Copy every line that contains the string "computer" from the entries below.

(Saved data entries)

============================================================

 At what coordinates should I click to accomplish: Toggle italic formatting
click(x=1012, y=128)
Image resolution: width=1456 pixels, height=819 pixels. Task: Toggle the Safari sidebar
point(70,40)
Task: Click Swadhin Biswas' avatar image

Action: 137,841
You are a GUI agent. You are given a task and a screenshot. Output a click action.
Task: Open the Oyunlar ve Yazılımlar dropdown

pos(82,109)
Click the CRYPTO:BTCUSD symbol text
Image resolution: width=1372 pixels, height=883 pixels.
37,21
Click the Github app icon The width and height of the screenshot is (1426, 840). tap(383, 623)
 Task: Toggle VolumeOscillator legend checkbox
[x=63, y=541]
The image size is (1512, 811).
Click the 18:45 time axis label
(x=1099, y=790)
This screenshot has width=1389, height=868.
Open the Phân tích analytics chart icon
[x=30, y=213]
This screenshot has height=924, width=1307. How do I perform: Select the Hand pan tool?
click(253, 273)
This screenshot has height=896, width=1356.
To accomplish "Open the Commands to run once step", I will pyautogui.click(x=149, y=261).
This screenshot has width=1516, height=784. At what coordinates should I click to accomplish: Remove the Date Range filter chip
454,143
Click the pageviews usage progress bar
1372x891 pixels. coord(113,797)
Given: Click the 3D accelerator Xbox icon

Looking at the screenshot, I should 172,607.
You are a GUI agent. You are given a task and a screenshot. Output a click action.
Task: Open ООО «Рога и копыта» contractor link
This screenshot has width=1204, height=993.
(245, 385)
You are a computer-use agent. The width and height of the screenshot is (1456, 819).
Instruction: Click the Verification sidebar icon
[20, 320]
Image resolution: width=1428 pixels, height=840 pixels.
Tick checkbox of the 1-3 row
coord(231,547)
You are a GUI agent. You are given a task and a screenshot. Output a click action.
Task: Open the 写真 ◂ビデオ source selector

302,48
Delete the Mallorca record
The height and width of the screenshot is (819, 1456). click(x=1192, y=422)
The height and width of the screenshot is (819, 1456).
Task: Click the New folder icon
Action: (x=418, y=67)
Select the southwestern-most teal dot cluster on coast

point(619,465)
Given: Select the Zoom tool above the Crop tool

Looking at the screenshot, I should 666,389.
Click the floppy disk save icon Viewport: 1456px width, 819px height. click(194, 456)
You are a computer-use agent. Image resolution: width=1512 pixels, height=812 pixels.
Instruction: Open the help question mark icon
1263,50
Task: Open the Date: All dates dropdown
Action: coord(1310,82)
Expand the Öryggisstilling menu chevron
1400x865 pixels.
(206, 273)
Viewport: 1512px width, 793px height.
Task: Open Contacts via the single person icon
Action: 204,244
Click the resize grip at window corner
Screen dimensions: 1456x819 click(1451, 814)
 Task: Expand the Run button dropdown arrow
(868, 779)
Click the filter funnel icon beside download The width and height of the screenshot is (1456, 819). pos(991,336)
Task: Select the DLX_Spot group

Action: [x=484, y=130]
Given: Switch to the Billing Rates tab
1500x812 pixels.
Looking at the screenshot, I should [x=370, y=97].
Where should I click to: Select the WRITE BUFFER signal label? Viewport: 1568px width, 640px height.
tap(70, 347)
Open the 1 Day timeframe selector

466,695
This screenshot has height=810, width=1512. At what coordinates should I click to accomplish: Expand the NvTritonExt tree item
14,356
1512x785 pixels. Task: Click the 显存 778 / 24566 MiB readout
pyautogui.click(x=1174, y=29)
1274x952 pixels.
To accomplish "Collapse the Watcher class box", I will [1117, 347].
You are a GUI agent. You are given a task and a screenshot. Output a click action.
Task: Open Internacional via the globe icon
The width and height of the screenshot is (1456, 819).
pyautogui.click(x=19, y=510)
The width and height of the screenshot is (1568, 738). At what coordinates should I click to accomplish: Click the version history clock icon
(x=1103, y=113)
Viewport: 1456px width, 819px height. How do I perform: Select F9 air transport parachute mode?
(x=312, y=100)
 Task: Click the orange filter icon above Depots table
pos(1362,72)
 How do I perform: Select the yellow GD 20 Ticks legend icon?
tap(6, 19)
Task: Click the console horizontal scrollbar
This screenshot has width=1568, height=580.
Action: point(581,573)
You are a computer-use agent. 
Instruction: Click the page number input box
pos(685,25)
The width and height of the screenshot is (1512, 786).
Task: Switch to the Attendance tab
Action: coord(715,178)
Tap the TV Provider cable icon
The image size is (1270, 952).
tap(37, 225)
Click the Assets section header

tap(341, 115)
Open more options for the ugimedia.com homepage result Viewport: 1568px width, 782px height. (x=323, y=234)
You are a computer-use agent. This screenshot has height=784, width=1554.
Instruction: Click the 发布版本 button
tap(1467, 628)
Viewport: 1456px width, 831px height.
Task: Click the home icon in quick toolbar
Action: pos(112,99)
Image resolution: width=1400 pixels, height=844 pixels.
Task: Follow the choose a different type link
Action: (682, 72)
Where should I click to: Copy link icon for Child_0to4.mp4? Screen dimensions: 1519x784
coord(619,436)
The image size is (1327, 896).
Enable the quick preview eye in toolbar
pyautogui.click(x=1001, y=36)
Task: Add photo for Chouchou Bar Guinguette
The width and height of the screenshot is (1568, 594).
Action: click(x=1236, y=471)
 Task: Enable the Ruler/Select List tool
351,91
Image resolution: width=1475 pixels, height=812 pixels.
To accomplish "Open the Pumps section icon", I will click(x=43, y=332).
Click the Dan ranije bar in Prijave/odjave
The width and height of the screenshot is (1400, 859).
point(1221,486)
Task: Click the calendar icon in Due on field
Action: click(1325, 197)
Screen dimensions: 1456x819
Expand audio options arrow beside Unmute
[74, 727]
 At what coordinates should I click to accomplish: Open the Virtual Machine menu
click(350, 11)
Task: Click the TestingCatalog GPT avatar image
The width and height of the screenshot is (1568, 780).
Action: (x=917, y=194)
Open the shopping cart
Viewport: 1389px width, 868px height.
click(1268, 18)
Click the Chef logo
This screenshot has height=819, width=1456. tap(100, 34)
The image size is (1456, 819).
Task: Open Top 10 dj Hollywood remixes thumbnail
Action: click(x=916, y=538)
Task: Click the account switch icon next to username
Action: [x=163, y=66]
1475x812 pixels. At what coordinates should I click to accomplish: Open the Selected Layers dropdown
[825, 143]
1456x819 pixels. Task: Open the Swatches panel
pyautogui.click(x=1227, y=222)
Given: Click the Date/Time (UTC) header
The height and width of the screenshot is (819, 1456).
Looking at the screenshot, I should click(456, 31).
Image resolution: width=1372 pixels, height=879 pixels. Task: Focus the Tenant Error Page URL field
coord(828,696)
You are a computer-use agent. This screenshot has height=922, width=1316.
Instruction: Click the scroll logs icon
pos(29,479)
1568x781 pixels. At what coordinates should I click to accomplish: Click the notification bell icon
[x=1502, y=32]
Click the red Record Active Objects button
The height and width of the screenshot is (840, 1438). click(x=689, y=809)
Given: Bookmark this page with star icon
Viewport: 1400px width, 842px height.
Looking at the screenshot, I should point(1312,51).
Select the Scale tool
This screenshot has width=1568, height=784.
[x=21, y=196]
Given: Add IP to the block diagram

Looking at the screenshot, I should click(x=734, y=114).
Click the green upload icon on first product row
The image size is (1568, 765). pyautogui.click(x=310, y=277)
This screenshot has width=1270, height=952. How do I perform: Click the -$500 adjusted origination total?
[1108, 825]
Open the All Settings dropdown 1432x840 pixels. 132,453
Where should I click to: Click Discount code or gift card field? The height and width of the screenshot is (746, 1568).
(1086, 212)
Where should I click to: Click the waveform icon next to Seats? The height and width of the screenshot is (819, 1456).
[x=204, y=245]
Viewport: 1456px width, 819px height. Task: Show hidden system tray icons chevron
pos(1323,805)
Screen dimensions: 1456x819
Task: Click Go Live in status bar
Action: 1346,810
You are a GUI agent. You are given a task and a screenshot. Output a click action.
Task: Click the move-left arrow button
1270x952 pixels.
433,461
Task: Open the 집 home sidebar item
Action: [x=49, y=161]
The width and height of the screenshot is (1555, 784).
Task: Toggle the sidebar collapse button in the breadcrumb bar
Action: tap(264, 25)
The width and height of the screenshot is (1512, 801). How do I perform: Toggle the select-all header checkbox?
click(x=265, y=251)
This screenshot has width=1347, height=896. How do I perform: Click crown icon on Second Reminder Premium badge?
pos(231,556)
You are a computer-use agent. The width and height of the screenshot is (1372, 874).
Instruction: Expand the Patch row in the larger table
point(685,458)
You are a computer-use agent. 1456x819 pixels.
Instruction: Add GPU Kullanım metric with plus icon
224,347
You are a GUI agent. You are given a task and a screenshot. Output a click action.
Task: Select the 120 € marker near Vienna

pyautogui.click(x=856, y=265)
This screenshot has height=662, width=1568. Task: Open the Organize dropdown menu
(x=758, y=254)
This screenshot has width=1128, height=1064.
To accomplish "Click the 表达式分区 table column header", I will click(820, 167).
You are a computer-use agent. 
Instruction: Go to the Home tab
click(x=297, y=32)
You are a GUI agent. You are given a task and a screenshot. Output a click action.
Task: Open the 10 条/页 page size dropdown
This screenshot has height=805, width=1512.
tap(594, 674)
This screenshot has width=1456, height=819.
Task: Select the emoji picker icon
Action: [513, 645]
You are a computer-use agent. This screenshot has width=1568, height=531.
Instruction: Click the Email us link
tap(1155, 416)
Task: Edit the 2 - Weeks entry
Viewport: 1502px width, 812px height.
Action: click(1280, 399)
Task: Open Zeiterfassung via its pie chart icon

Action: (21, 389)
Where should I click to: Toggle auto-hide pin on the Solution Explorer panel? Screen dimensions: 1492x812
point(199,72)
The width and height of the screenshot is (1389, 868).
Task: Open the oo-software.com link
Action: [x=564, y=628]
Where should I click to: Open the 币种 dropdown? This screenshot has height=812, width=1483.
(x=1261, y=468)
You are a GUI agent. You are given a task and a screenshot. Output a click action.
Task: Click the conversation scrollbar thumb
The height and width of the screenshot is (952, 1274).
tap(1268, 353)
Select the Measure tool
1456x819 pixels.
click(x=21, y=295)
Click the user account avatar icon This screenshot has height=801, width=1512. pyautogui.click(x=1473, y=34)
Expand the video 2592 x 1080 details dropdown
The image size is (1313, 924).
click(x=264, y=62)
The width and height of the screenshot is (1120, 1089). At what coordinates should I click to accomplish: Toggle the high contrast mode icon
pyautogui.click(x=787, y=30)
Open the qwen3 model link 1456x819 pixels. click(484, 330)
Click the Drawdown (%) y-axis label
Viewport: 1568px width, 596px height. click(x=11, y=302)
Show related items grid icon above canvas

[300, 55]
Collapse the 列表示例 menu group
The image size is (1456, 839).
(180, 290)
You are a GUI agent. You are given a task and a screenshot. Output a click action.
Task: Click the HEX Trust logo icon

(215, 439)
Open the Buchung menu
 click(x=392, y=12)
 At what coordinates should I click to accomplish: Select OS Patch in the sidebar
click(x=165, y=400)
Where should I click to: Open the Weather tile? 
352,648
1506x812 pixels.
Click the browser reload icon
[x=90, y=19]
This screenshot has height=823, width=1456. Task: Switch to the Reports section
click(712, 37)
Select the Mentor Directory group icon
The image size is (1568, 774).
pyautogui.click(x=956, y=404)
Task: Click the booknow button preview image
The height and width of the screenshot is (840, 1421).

============================================================

YOUR SOLUTION:
You are a computer-use agent. The width and height of the screenshot is (1456, 819).
You are a computer-use agent. Image resolution: width=1512 pixels, height=812 pixels.
You are a computer-use agent. 
You are a computer-use agent. This screenshot has height=784, width=1554.
You are a computer-use agent. This screenshot has height=922, width=1316.
You are a computer-use agent. The width and height of the screenshot is (1372, 874).
You are a computer-use agent. 1456x819 pixels.
You are a computer-use agent. 
You are a computer-use agent. This screenshot has width=1568, height=531.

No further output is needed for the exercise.